▶ **Given task**
Convert every one of the entries below into a Markdown table with two columns, No. and Text. Put one line per row, number the rows in order, and omit blank lines.

▶ **Data in this exercise**
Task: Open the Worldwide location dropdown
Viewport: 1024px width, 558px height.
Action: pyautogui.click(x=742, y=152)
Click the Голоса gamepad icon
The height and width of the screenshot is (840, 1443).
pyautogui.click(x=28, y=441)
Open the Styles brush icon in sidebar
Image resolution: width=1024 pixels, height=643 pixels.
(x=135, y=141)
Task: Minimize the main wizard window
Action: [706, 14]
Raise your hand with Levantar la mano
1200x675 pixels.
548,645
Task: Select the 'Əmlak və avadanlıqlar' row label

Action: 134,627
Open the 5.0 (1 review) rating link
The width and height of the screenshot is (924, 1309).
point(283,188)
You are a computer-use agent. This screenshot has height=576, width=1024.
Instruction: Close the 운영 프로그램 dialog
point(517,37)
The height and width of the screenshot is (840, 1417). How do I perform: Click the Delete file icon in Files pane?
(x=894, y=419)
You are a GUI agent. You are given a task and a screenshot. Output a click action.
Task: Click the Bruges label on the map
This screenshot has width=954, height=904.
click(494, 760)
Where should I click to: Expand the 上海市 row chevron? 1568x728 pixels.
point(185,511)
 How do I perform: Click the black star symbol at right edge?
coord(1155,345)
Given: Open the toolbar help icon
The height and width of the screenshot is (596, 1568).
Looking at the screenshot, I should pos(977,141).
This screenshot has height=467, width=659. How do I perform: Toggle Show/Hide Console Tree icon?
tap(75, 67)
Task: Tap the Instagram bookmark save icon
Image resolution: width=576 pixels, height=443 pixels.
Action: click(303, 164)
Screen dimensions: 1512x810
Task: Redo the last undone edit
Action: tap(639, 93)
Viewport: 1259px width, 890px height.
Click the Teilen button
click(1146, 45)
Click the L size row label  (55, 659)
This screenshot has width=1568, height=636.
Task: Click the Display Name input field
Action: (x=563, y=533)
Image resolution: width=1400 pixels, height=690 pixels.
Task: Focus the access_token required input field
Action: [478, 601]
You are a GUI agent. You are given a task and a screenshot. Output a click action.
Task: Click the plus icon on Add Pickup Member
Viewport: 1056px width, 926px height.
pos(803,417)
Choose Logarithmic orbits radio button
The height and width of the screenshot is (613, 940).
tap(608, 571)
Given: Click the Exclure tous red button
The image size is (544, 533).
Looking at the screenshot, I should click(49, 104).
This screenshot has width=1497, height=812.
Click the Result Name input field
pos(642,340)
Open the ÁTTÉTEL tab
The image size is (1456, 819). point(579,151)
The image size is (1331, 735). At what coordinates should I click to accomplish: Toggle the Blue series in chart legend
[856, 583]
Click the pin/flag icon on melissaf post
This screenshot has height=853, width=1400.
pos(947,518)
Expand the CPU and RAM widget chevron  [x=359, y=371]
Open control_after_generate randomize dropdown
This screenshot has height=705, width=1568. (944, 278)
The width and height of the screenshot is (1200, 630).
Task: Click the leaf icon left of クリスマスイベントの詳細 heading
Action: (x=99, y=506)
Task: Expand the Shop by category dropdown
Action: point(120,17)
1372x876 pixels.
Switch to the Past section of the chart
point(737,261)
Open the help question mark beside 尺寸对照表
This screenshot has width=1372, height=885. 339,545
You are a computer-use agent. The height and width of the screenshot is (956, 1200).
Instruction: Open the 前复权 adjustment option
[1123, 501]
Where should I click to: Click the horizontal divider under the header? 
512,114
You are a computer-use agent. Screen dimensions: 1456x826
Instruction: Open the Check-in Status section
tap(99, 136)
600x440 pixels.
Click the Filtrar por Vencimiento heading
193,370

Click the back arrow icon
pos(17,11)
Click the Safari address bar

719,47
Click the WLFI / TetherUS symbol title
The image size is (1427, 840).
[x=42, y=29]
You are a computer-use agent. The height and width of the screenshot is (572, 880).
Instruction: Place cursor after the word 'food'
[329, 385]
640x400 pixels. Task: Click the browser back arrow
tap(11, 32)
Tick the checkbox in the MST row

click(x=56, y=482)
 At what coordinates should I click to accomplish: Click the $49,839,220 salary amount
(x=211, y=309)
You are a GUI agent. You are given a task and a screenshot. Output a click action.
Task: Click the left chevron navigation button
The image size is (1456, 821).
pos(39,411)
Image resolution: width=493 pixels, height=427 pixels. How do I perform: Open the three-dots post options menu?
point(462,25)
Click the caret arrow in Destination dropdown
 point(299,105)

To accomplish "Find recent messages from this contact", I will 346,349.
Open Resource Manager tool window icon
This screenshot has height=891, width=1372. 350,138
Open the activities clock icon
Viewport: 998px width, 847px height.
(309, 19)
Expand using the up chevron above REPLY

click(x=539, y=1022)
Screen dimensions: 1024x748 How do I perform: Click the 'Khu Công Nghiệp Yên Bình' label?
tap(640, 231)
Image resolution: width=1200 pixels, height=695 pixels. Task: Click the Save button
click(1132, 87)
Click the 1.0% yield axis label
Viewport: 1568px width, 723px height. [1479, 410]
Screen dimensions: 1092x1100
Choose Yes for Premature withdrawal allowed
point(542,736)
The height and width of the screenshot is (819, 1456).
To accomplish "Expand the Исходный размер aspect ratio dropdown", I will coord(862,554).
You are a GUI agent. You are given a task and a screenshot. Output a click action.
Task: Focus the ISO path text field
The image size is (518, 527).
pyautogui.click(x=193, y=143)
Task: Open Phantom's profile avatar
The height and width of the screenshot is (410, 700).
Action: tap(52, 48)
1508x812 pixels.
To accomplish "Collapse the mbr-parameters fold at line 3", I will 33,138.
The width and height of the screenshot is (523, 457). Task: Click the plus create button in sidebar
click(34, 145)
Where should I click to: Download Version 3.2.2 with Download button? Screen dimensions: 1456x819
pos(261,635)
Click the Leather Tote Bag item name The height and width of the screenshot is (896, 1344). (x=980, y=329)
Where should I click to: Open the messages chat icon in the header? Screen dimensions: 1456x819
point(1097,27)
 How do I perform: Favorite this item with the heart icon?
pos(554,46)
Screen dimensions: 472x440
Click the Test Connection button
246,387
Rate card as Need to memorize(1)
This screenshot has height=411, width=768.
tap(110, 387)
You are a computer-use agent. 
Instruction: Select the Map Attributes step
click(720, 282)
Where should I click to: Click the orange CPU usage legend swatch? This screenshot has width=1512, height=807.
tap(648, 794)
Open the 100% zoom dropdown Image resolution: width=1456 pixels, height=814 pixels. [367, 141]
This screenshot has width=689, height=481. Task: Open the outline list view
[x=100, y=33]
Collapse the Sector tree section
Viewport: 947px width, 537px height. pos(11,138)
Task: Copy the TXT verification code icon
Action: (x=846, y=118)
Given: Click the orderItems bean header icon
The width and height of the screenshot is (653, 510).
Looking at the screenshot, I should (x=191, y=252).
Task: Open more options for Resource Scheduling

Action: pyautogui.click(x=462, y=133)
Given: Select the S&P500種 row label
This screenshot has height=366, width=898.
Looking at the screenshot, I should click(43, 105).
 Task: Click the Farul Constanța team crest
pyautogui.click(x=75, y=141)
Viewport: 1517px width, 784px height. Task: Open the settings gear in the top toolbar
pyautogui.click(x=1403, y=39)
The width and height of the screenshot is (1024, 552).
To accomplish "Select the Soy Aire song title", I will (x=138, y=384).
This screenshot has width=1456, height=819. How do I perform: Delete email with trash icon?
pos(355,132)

▶ **Result for this task**
| No. | Text |
|---|---|
| 1 | Task: Open the Worldwide location dropdown |
| 2 | Viewport: 1024px width, 558px height. |
| 3 | Action: pyautogui.click(x=742, y=152) |
| 4 | Click the Голоса gamepad icon |
| 5 | The height and width of the screenshot is (840, 1443). |
| 6 | pyautogui.click(x=28, y=441) |
| 7 | Open the Styles brush icon in sidebar |
| 8 | Image resolution: width=1024 pixels, height=643 pixels. |
| 9 | (x=135, y=141) |
| 10 | Task: Minimize the main wizard window |
| 11 | Action: [706, 14] |
| 12 | Raise your hand with Levantar la mano |
| 13 | 1200x675 pixels. |
| 14 | 548,645 |
| 15 | Task: Select the 'Əmlak və avadanlıqlar' row label |
| 16 | Action: 134,627 |
| 17 | Open the 5.0 (1 review) rating link |
| 18 | The width and height of the screenshot is (924, 1309). |
| 19 | point(283,188) |
| 20 | You are a computer-use agent. This screenshot has height=576, width=1024. |
| 21 | Instruction: Close the 운영 프로그램 dialog |
| 22 | point(517,37) |
| 23 | The height and width of the screenshot is (840, 1417). How do I perform: Click the Delete file icon in Files pane? |
| 24 | (x=894, y=419) |
| 25 | You are a GUI agent. You are given a task and a screenshot. Output a click action. |
| 26 | Task: Click the Bruges label on the map |
| 27 | This screenshot has width=954, height=904. |
| 28 | click(494, 760) |
| 29 | Where should I click to: Expand the 上海市 row chevron? 1568x728 pixels. |
| 30 | point(185,511) |
| 31 |  How do I perform: Click the black star symbol at right edge? |
| 32 | coord(1155,345) |
| 33 | Given: Open the toolbar help icon |
| 34 | The height and width of the screenshot is (596, 1568). |
| 35 | Looking at the screenshot, I should pos(977,141). |
| 36 | This screenshot has height=467, width=659. How do I perform: Toggle Show/Hide Console Tree icon? |
| 37 | tap(75, 67) |
| 38 | Task: Tap the Instagram bookmark save icon |
| 39 | Image resolution: width=576 pixels, height=443 pixels. |
| 40 | Action: click(303, 164) |
| 41 | Screen dimensions: 1512x810 |
| 42 | Task: Redo the last undone edit |
| 43 | Action: tap(639, 93) |
| 44 | Viewport: 1259px width, 890px height. |
| 45 | Click the Teilen button |
| 46 | click(1146, 45) |
| 47 | Click the L size row label  (55, 659) |
| 48 | This screenshot has width=1568, height=636. |
| 49 | Task: Click the Display Name input field |
| 50 | Action: (x=563, y=533) |
| 51 | Image resolution: width=1400 pixels, height=690 pixels. |
| 52 | Task: Focus the access_token required input field |
| 53 | Action: [478, 601] |
| 54 | You are a GUI agent. You are given a task and a screenshot. Output a click action. |
| 55 | Task: Click the plus icon on Add Pickup Member |
| 56 | Viewport: 1056px width, 926px height. |
| 57 | pos(803,417) |
| 58 | Choose Logarithmic orbits radio button |
| 59 | The height and width of the screenshot is (613, 940). |
| 60 | tap(608, 571) |
| 61 | Given: Click the Exclure tous red button |
| 62 | The image size is (544, 533). |
| 63 | Looking at the screenshot, I should click(49, 104). |
| 64 | This screenshot has width=1497, height=812. |
| 65 | Click the Result Name input field |
| 66 | pos(642,340) |
| 67 | Open the ÁTTÉTEL tab |
| 68 | The image size is (1456, 819). point(579,151) |
| 69 | The image size is (1331, 735). At what coordinates should I click to accomplish: Toggle the Blue series in chart legend |
| 70 | [856, 583] |
| 71 | Click the pin/flag icon on melissaf post |
| 72 | This screenshot has height=853, width=1400. |
| 73 | pos(947,518) |
| 74 | Expand the CPU and RAM widget chevron  [x=359, y=371] |
| 75 | Open control_after_generate randomize dropdown |
| 76 | This screenshot has height=705, width=1568. (944, 278) |
| 77 | The width and height of the screenshot is (1200, 630). |
| 78 | Task: Click the leaf icon left of クリスマスイベントの詳細 heading |
| 79 | Action: (x=99, y=506) |
| 80 | Task: Expand the Shop by category dropdown |
| 81 | Action: point(120,17) |
| 82 | 1372x876 pixels. |
| 83 | Switch to the Past section of the chart |
| 84 | point(737,261) |
| 85 | Open the help question mark beside 尺寸对照表 |
| 86 | This screenshot has width=1372, height=885. 339,545 |
| 87 | You are a computer-use agent. The height and width of the screenshot is (956, 1200). |
| 88 | Instruction: Open the 前复权 adjustment option |
| 89 | [1123, 501] |
| 90 | Where should I click to: Click the horizontal divider under the header?  |
| 91 | 512,114 |
| 92 | You are a computer-use agent. Screen dimensions: 1456x826 |
| 93 | Instruction: Open the Check-in Status section |
| 94 | tap(99, 136) |
| 95 | 600x440 pixels. |
| 96 | Click the Filtrar por Vencimiento heading |
| 97 | 193,370 |
| 98 | Click the back arrow icon |
| 99 | pos(17,11) |
| 100 | Click the Safari address bar |
| 101 | 719,47 |
| 102 | Click the WLFI / TetherUS symbol title |
| 103 | The image size is (1427, 840). |
| 104 | [x=42, y=29] |
| 105 | You are a computer-use agent. The height and width of the screenshot is (572, 880). |
| 106 | Instruction: Place cursor after the word 'food' |
| 107 | [329, 385] |
| 108 | 640x400 pixels. Task: Click the browser back arrow |
| 109 | tap(11, 32) |
| 110 | Tick the checkbox in the MST row |
| 111 | click(x=56, y=482) |
| 112 |  At what coordinates should I click to accomplish: Click the $49,839,220 salary amount |
| 113 | (x=211, y=309) |
| 114 | You are a GUI agent. You are given a task and a screenshot. Output a click action. |
| 115 | Task: Click the left chevron navigation button |
| 116 | The image size is (1456, 821). |
| 117 | pos(39,411) |
| 118 | Image resolution: width=493 pixels, height=427 pixels. How do I perform: Open the three-dots post options menu? |
| 119 | point(462,25) |
| 120 | Click the caret arrow in Destination dropdown |
| 121 |  point(299,105) |
| 122 | To accomplish "Find recent messages from this contact", I will 346,349. |
| 123 | Open Resource Manager tool window icon |
| 124 | This screenshot has height=891, width=1372. 350,138 |
| 125 | Open the activities clock icon |
| 126 | Viewport: 998px width, 847px height. |
| 127 | (309, 19) |
| 128 | Expand using the up chevron above REPLY |
| 129 | click(x=539, y=1022) |
| 130 | Screen dimensions: 1024x748 How do I perform: Click the 'Khu Công Nghiệp Yên Bình' label? |
| 131 | tap(640, 231) |
| 132 | Image resolution: width=1200 pixels, height=695 pixels. Task: Click the Save button |
| 133 | click(1132, 87) |
| 134 | Click the 1.0% yield axis label |
| 135 | Viewport: 1568px width, 723px height. [1479, 410] |
| 136 | Screen dimensions: 1092x1100 |
| 137 | Choose Yes for Premature withdrawal allowed |
| 138 | point(542,736) |
| 139 | The height and width of the screenshot is (819, 1456). |
| 140 | To accomplish "Expand the Исходный размер aspect ratio dropdown", I will coord(862,554). |
| 141 | You are a GUI agent. You are given a task and a screenshot. Output a click action. |
| 142 | Task: Focus the ISO path text field |
| 143 | The image size is (518, 527). |
| 144 | pyautogui.click(x=193, y=143) |
| 145 | Task: Open Phantom's profile avatar |
| 146 | The height and width of the screenshot is (410, 700). |
| 147 | Action: tap(52, 48) |
| 148 | 1508x812 pixels. |
| 149 | To accomplish "Collapse the mbr-parameters fold at line 3", I will 33,138. |
| 150 | The width and height of the screenshot is (523, 457). Task: Click the plus create button in sidebar |
| 151 | click(34, 145) |
| 152 | Where should I click to: Download Version 3.2.2 with Download button? Screen dimensions: 1456x819 |
| 153 | pos(261,635) |
| 154 | Click the Leather Tote Bag item name The height and width of the screenshot is (896, 1344). (x=980, y=329) |
| 155 | Where should I click to: Open the messages chat icon in the header? Screen dimensions: 1456x819 |
| 156 | point(1097,27) |
| 157 |  How do I perform: Favorite this item with the heart icon? |
| 158 | pos(554,46) |
| 159 | Screen dimensions: 472x440 |
| 160 | Click the Test Connection button |
| 161 | 246,387 |
| 162 | Rate card as Need to memorize(1) |
| 163 | This screenshot has height=411, width=768. |
| 164 | tap(110, 387) |
| 165 | You are a computer-use agent.  |
| 166 | Instruction: Select the Map Attributes step |
| 167 | click(720, 282) |
| 168 | Where should I click to: Click the orange CPU usage legend swatch? This screenshot has width=1512, height=807. |
| 169 | tap(648, 794) |
| 170 | Open the 100% zoom dropdown Image resolution: width=1456 pixels, height=814 pixels. [367, 141] |
| 171 | This screenshot has width=689, height=481. Task: Open the outline list view |
| 172 | [x=100, y=33] |
| 173 | Collapse the Sector tree section |
| 174 | Viewport: 947px width, 537px height. pos(11,138) |
| 175 | Task: Copy the TXT verification code icon |
| 176 | Action: (x=846, y=118) |
| 177 | Given: Click the orderItems bean header icon |
| 178 | The width and height of the screenshot is (653, 510). |
| 179 | Looking at the screenshot, I should (x=191, y=252). |
| 180 | Task: Open more options for Resource Scheduling |
| 181 | Action: pyautogui.click(x=462, y=133) |
| 182 | Given: Select the S&P500種 row label |
| 183 | This screenshot has height=366, width=898. |
| 184 | Looking at the screenshot, I should click(43, 105). |
| 185 |  Task: Click the Farul Constanța team crest |
| 186 | pyautogui.click(x=75, y=141) |
| 187 | Viewport: 1517px width, 784px height. Task: Open the settings gear in the top toolbar |
| 188 | pyautogui.click(x=1403, y=39) |
| 189 | The width and height of the screenshot is (1024, 552). |
| 190 | To accomplish "Select the Soy Aire song title", I will (x=138, y=384). |
| 191 | This screenshot has width=1456, height=819. How do I perform: Delete email with trash icon? |
| 192 | pos(355,132) |